Moro vira réu em ação movida pelo PT por alegados prejuízos à Petrobras

Segundo os autores, os danos ao patrimônio da estatal foram consequência de ações ligadas à Lava Jato

O ex-juiz federal Sergio Moro (União Brasil) se tornou réu em uma ação popular movida por deputados federais do Partido dos Trabalhadores (PT) que pedem que ele seja condenado a ressarcir os cofres públicos por alegados prejuízos causados pela operação Lava Jato à economia brasileira e à Petrobras.

A petição inicial foi protocolada em 27 de abril na Justiça Federal do Distrito Federal e recebida na segunda-feira pelo juiz Charles Renaud Frazão de Morais, que determinou a citação de Moro como réu. A notícia foi publicada pelo jornal Folha de S. Paulo.

A ação é movida pelos deputados Rui Falcão (PT-SP), Erika Kokay (PT-DF), Natália Bonavides (PT-RN), José Guimarães (PT-CE) e Paulo Pimenta (PT-RS). Representados por advogados do grupo Prerrogativas, os parlamentares defendem que, durante sua atuação na Lava Jato, Moro teve “condutas atentatórias ao patrimônio público e à moralidade administrativa, as quais tiveram severos impactos na economia do país e em sua estabilidade democrática e institucional.” Eles atribuem aos alegados excessos cometidos pelo ex-juiz “um cenário de desarranjo econômico de altíssimo custo social em nosso país.”

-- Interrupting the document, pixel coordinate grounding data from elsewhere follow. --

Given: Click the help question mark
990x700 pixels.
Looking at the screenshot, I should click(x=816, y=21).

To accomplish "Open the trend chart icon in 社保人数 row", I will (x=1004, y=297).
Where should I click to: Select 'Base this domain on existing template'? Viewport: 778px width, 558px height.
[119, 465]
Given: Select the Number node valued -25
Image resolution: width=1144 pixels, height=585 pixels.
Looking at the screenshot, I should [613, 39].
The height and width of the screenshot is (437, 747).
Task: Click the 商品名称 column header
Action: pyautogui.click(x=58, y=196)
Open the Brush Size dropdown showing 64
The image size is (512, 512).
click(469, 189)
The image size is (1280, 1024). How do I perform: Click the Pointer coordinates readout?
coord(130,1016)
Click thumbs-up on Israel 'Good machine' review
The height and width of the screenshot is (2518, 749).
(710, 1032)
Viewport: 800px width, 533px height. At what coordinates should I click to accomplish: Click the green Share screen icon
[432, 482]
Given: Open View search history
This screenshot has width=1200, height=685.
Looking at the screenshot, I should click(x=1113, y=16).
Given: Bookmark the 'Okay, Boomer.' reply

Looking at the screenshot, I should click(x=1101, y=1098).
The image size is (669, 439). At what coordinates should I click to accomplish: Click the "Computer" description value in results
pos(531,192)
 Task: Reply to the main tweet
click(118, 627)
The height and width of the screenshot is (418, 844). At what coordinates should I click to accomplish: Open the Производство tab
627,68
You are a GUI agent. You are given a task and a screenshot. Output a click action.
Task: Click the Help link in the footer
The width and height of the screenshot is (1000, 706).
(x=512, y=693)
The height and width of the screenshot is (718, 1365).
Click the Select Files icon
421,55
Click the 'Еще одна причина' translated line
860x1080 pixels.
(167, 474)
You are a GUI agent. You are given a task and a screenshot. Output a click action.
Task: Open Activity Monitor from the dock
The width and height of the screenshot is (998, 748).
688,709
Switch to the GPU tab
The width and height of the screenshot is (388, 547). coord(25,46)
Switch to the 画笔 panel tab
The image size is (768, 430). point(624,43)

Em nota, Moro rebateu as acusações: “A ação popular proposta por membros do PT sobre despacho do juiz sobre ação popular do PT contra mim é risível. Assim que citado, me defenderei. A decisão do juiz de citar-me não envolve qualquer juízo de valor sobre a ação. Todo mundo sabe que o que prejudica a economia é a corrupção e não o combate a ela. A inversão de valores é completa: Em 2022, o PT quer, como disse Geraldo Alckmin, não só voltar a cena do crime, mas também culpar aqueles que se opuseram aos esquemas de corrupção da era petista.